Le 29 février 2020 à10:43

Modifié le 29 février 2020 à 10:43

La compagnie aérienne Flybe a reconnu vendredi avoir obtenu un coup de pouce fiscal du gouvernement de Boris Johnson, et discute d'un prêt avec lui, mais se défend d'avoir fait l'objet d'un traitement préférentiel avec son sauvetage très controversé.

Dans un communiqué transmis à l'AFP, Flybe admet avoir obtenu du service britannique des impôts HMRC un report de paiement d'une dette fiscale de 10 millions de livres mais ajoute qu'il ne durera que quelques mois et qu'il est classique pour une entreprise en difficulté.

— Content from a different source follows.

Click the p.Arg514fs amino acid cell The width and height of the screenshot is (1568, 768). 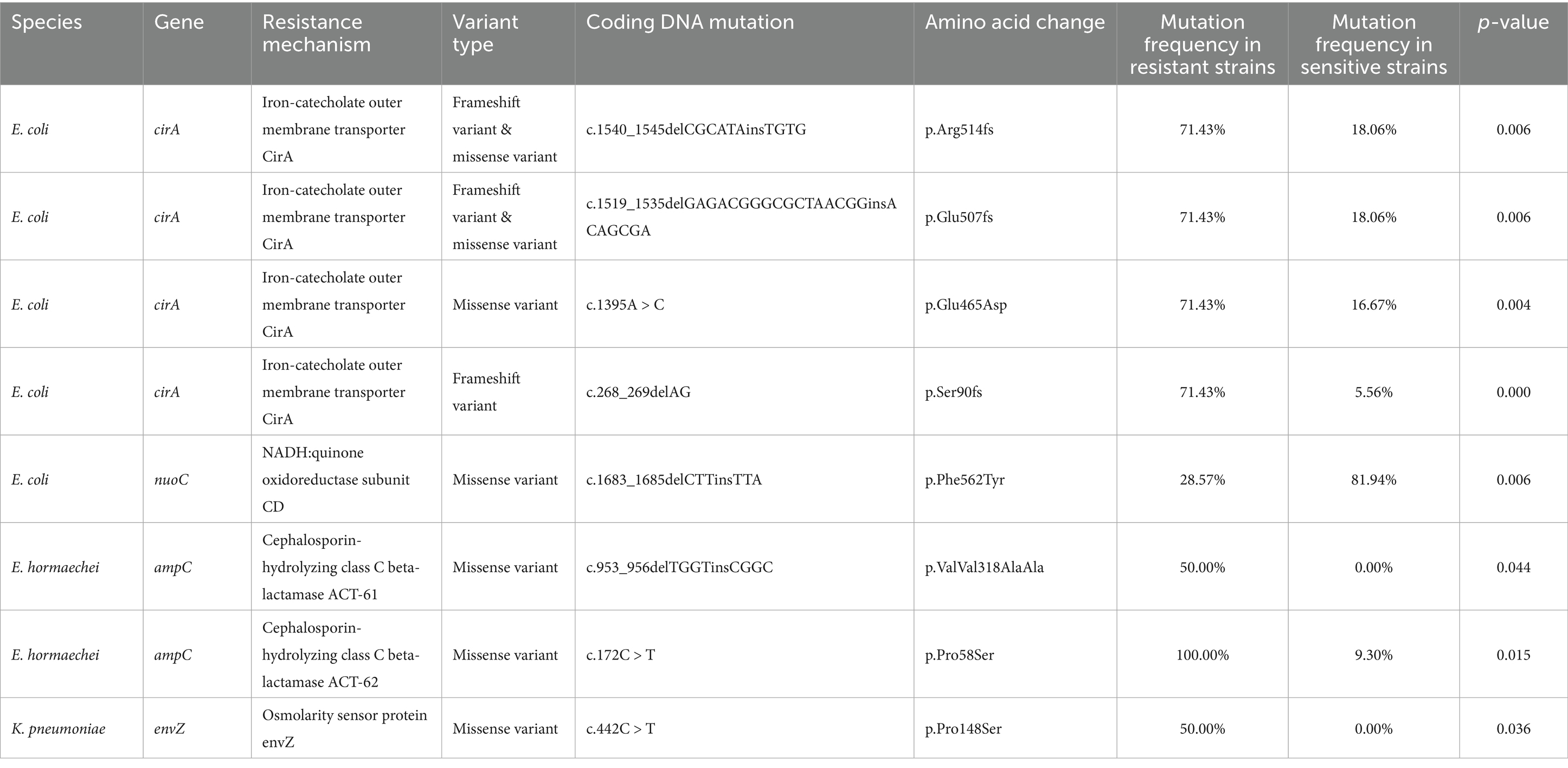(959, 130)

La presse britannique rapportait jusqu'à présent que la compagnie régionale avait bénéficié d'un report du paiement de plus de 100 millions de livres, soit ce qu'il doit payer en une année au titre de la taxe sur les billets d'avion.

Dans le même temps, le directeur général, Mark Anderson, révèle que son groupe discute d'un prêt avec le gouvernement, tout en assurant qu'il ne s'agit pas d'une aide d'Etat, selon des déclarations rapportées vendredi par la BBC et confirmées à l'AFP par Flybe.

"Nous sommes en discussion avec le gouvernement à propos d'un prêt financier, un prêt pas une aide financière, un prêt commercial qui soit identique à n'importe quel prêt d'une banque", a-t-il déclaré dans un message adressé au personnel de Flybe.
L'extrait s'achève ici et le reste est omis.